About this exercise
Only an exact copy belongs in the answer: the line with "Car Prices (31, 2418)" and every line after it through the end of the records, pictures left out.

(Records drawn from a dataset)
'''

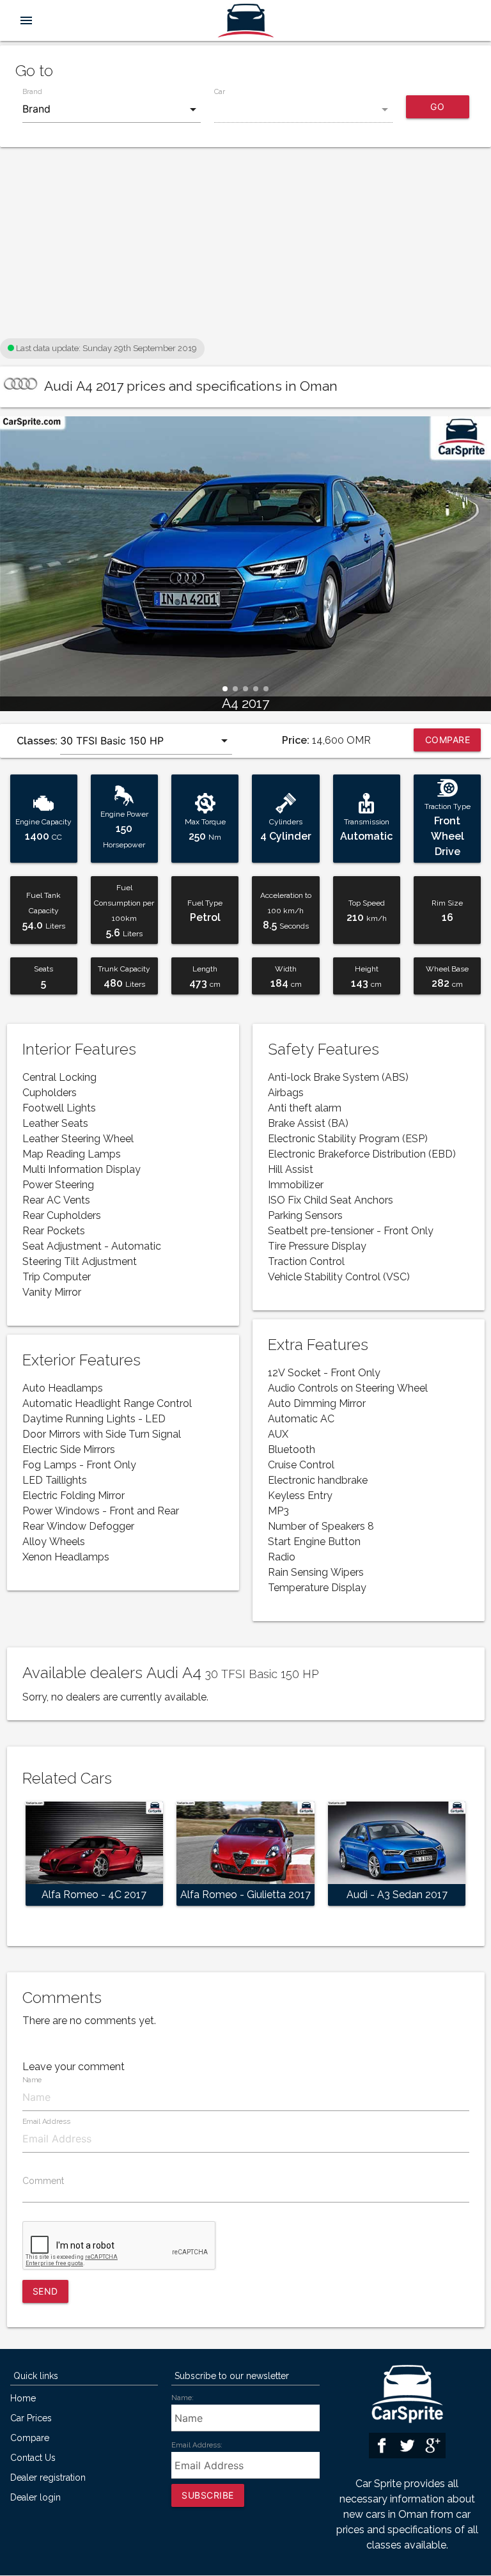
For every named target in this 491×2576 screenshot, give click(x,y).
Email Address (46, 2121)
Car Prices (31, 2418)
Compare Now (448, 742)
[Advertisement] (245, 245)
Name (32, 2080)
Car (219, 91)
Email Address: (196, 2445)
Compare (29, 2438)
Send (45, 2291)
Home (23, 2398)
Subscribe (208, 2495)
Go (437, 106)
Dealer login (35, 2498)
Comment (43, 2181)
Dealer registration (48, 2478)
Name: (182, 2397)
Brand (32, 91)
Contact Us (33, 2458)
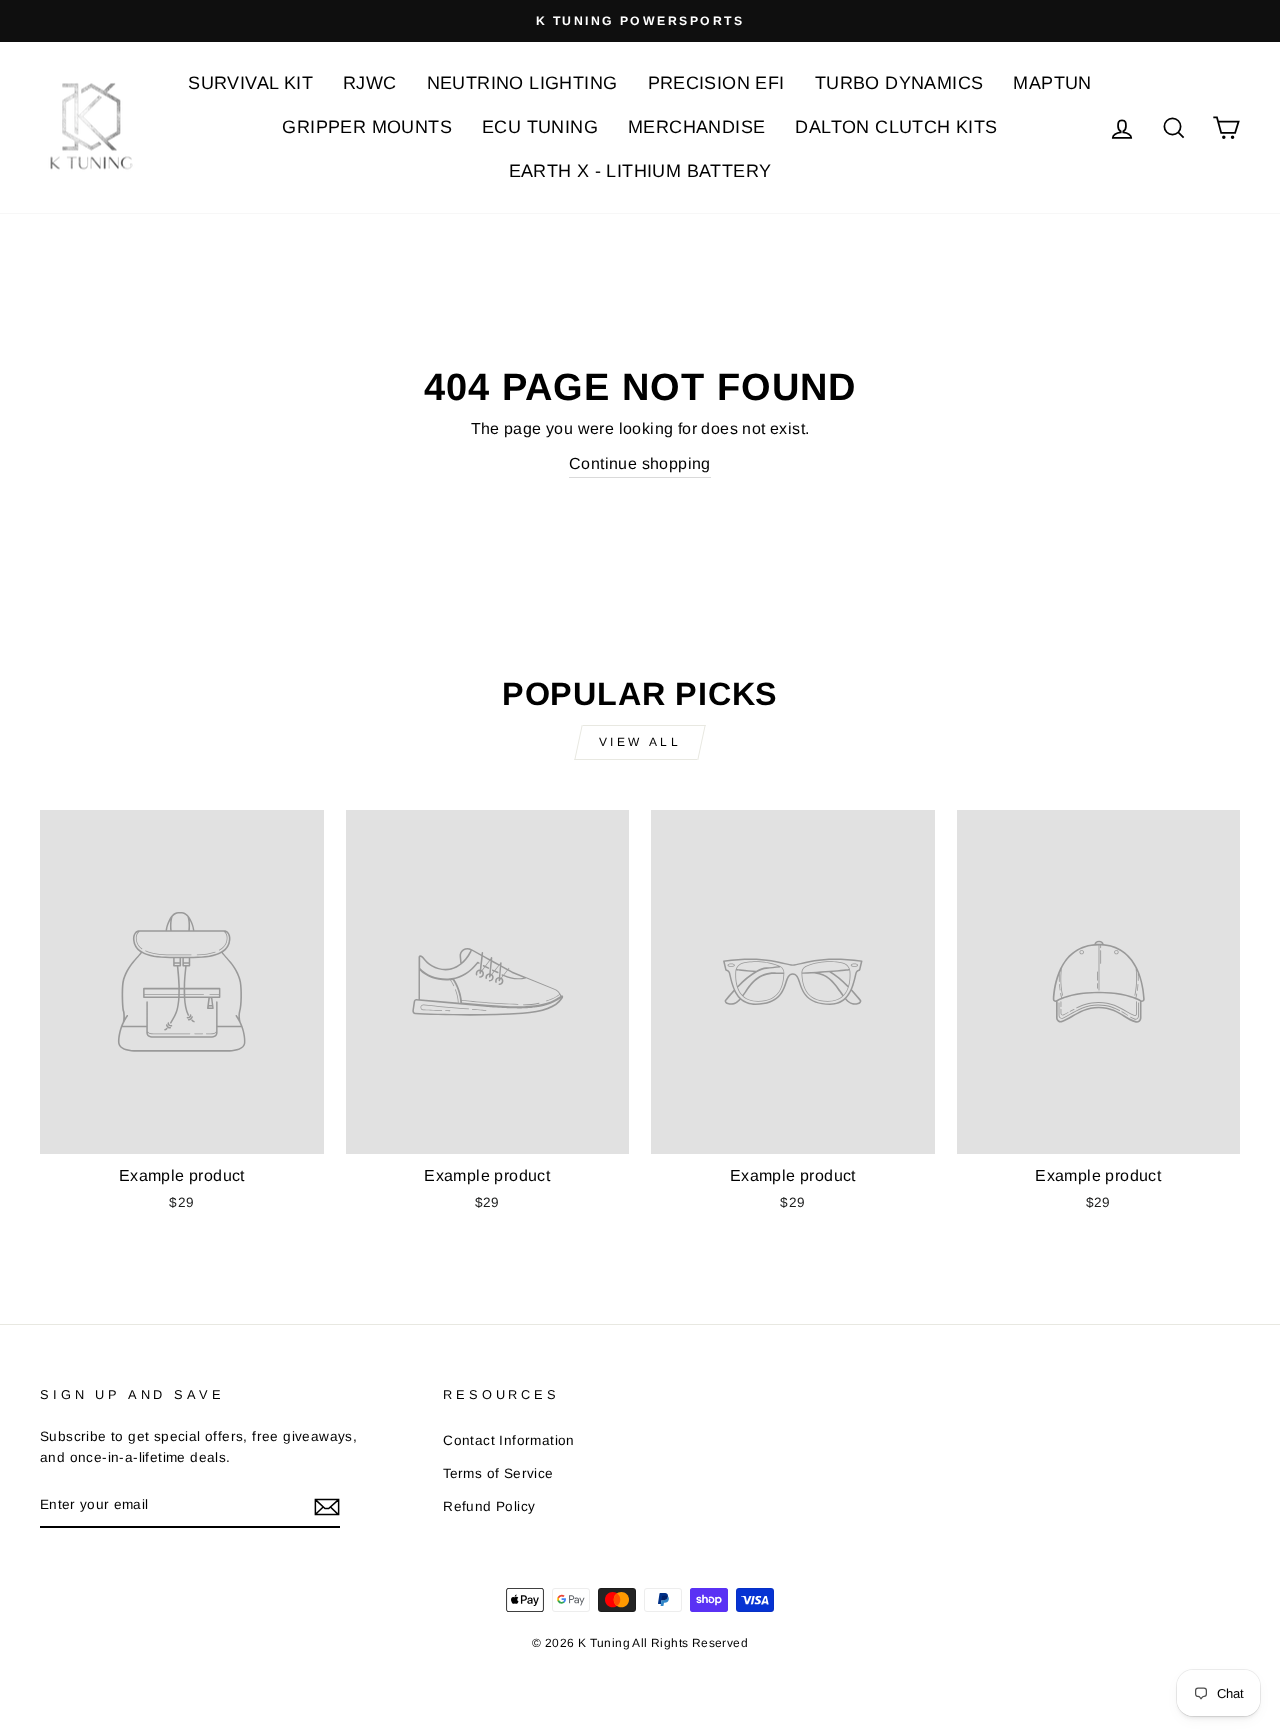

'''

Result for this exercise
Car Prices (31, 2418)
Compare Now (448, 742)
[Advertisement] (245, 245)
Name (32, 2080)
Car (219, 91)
Email Address: (196, 2445)
Compare (29, 2438)
Send (45, 2291)
Home (23, 2398)
Subscribe (208, 2495)
Go (437, 106)
Dealer login (35, 2498)
Comment (43, 2181)
Dealer registration (48, 2478)
Name: (182, 2397)
Brand (32, 91)
Contact Us (33, 2458)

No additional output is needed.